El futuro de la isla
Ahora comienza un nuevo capítulo en la historia de este descubrimiento: la isla debe recibir un nombre y ser incorporada oficialmente a los mapas internacionales. Boris Dorschel-Herr, responsable del área de batimetría en el AWI, ya tiene experiencia en procesos similares. En 2014 consiguió inscribir dos montañas submarinas en las cartas marítimas del Atlántico Sur y el mar de Weddell. El equipo publicará la ubicación exacta de la isla una vez terminado el procedimiento y actualizará las principales bases de datos científicas, como la Carta Batimétrica Internacional del Océano Austral. La falta de información precisa y mediciones detalladas en la región explica por qué fenómenos naturales como este pueden permanecer ocultos durante tanto tiempo.
La expedición del Polarstern
La expedición del Polarstern no se limitó a dibujar nuevos contornos en la cartografía antártica. Batimetristas y oceanógrafos unieron fuerzas para descifrar los secretos que esconden las aguas profundas y la plataforma continental del extremo sur del planeta. Este trabajo conjunto permitió seguir la huella de enormes volúmenes de agua, piezas fundamentales en el engranaje de los océanos y en el avance del deshielo. Los científicos también exploraron cómo la vida se abre paso en los fondos marinos de la región, una línea de investigación que el AWI impulsa desde hace más de dos décadas a través del sistema HAFOS, una red de flotadores que monitorea la Antártida.
Impactos ecológicos
Durante la misión, el equipo trazó las rutas por las que el agua fría se libera de la plataforma de hielo Larsen, una variable decisiva para comprender la regulación climática global y el equilibrio del hemisferio sur. Los datos recopilados son elocuentes: estas corrientes heladas pueden cambiar el rumbo de las aguas a escala planetaria y, en determinadas condiciones, acelerar la desaparición del hielo marino. Uno de los ejes del trabajo científico fue el SWOS, el estudio dedicado a la salida del hielo en el mar de Weddell durante el verano.

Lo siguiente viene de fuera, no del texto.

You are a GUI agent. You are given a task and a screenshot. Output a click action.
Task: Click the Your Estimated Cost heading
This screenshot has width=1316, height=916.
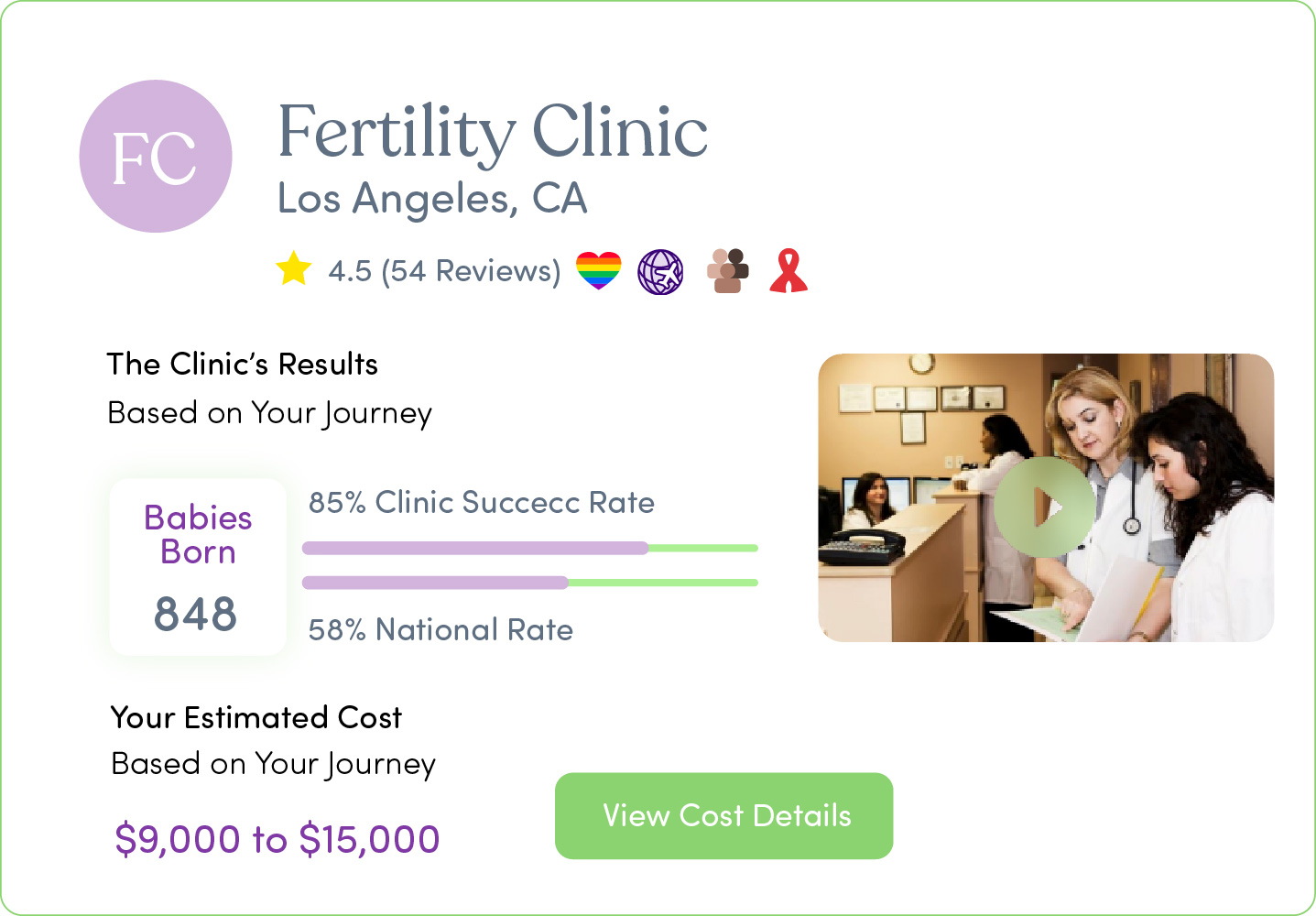click(256, 717)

Desde 2017, los datos muestran una caída abrupta en la extensión del hielo durante la temporada cálida, un fenómeno que los científicos vinculan directamente al aumento de la temperatura del agua en la superficie.
Conclusión de la expedición
La expedición concluirá este jueves en las Islas Malvinas. Luego, el Polarstern tomará rumbo hacia Bremerhaven, su puerto base en Alemania, donde se prevé su llegada para mediados de mayo. Los próximos análisis buscarán entender cómo los organismos que habitan en y bajo el hielo contribuyen al ciclo del carbono en el Océano Austral. La isla desconocida en la Antártida se convierte en un nuevo capítulo en la historia de la exploración polar, con implicaciones significativas para la cartografía, la ciencia y el medio ambiente.